- _What the exercise asks_
The lines to repeat are those below from the one containing "The image size is (1200, 630)." down to the one containing "748x395 pixels.", both included; reproduce them exactly and nothing else.

Top of Exercise materials

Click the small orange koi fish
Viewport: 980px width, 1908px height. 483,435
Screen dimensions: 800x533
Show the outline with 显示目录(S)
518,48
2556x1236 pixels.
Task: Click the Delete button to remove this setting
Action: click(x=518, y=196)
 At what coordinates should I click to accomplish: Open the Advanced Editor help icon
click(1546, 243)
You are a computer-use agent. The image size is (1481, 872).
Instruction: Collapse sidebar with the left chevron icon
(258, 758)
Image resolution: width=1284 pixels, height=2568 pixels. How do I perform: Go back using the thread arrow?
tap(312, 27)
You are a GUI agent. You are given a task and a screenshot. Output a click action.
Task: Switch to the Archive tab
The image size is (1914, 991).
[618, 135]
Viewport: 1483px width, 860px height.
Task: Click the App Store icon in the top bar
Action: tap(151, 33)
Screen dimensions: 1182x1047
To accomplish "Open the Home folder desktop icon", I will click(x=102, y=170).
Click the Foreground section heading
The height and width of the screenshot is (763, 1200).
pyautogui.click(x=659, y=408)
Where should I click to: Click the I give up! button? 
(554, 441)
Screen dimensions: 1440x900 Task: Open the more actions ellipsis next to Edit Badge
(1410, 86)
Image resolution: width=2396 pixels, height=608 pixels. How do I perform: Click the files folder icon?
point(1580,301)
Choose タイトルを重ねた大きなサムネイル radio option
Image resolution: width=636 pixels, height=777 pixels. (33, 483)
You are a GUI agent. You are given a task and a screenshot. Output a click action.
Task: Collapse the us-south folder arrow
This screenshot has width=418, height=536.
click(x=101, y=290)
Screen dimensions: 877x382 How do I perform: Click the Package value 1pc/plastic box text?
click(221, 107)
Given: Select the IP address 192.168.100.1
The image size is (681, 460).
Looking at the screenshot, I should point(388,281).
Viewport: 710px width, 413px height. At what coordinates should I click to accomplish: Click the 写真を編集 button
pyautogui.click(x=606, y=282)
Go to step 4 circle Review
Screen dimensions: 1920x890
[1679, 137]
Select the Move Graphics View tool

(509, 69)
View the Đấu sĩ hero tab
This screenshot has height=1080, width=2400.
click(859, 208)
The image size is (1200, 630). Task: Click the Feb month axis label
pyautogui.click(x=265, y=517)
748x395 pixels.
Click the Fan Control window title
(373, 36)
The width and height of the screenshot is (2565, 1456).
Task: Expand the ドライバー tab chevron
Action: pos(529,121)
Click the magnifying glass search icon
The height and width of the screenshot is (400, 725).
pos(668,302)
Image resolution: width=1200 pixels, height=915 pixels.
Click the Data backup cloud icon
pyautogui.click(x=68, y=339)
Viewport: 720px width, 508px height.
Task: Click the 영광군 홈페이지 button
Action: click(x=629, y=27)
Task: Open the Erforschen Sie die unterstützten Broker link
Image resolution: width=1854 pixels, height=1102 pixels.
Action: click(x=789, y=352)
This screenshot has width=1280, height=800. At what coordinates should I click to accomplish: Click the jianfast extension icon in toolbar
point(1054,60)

Bottom of Exercise materials

- _Expected answer_
The image size is (1200, 630). Task: Click the Feb month axis label
pyautogui.click(x=265, y=517)
748x395 pixels.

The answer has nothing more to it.